Center to the Right?

Ezra Klein on the question of whether the US is a center-right nation.
We know that self-described conservatives outnumber self-described liberals, and appear to have done so for as long as we've been polling the question. But we also know that self-described Democrats outnumber self-described Republicans -- even when conservative pollsters are asking the question -- and that's been true for decades, too. So we're a conservative country ... that leans towards the Democrats? Huh.

We know, for instance, that Americans are less bothered by inequality than Europeans. But we also know that, when given a choice (pdf), Americans say they'd like their level of wealth inequality to look less like America's and more like Sweden's.

America's center-rightness is supposedly proven by the fact that we don't have a government-run health-care system. But we love our Medicare. We prefer it, in fact, to our private insurance. And we're less satisfied with our system than Europeans are with theirs. So we're a country that opposes government-run health care -- except when we have it, and then we far prefer it to the private market, and we're more likely than people in other countries to demand that our health-care system gets rebuilt.
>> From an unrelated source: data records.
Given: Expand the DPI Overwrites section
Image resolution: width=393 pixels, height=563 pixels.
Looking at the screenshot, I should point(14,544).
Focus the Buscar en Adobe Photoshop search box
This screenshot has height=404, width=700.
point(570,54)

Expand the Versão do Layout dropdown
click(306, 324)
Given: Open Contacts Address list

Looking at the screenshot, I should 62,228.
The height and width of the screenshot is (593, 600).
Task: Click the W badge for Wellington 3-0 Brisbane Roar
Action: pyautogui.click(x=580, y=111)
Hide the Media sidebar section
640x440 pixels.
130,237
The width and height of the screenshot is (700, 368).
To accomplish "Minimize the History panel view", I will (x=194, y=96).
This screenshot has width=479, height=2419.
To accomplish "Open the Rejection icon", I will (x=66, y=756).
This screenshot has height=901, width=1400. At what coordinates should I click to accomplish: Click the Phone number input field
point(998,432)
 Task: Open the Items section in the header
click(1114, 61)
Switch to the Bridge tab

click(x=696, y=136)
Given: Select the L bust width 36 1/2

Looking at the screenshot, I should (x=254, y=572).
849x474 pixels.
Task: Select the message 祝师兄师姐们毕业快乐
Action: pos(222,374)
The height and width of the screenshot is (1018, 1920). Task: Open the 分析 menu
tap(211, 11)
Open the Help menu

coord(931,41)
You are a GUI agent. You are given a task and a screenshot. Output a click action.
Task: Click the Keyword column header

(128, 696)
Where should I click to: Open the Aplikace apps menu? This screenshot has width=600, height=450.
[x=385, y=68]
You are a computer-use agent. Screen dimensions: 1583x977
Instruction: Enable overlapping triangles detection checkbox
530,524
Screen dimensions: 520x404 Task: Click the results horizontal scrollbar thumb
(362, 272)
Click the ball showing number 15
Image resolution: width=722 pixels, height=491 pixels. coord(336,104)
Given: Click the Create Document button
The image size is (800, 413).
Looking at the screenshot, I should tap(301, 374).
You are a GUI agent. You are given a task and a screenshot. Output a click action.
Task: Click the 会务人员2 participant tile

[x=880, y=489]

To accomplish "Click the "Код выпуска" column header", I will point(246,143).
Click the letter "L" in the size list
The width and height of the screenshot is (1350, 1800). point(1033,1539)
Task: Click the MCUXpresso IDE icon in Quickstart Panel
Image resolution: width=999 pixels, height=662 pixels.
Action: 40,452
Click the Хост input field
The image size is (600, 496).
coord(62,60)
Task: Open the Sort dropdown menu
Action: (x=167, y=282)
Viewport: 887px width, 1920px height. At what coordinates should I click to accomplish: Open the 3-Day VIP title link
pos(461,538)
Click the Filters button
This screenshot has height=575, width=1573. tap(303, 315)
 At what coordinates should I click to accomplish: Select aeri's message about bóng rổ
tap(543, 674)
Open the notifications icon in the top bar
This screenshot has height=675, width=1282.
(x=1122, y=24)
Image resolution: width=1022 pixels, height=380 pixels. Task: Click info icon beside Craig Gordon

I want to be clear what I'm arguing here: It's not that Americans don't have measurably different opinions than Europeans. It's that our opinions and the outcomes of our political system are not closely correlated. Rather, I think that the exceptionalism of the American political system comes from its structure, which is conservative with a small-c.

Because it's harder for the government to do things, the government does fewer things. At least seven presidents have run for office with some sort of universal health-care plan. In another system, one of them would've succeeded, and we would have had national health care by the mid-20th century, and one of the central policy differences between America and Europe wouldn't exist. As it happens, our system makes legislative change difficult, and so they all failed. But in the cases when they succeeded -- Social Security and Medicare -- their successes are wildly popular, and efforts to roll the programs back have been catastrophic failures. The American political system isn't so much biased against the left or the right as against change in general, and though there are occasional moments when events and majorities align to allow a political party to achieve a lot of the items on its agenda, they're quite rare, and almost never durable.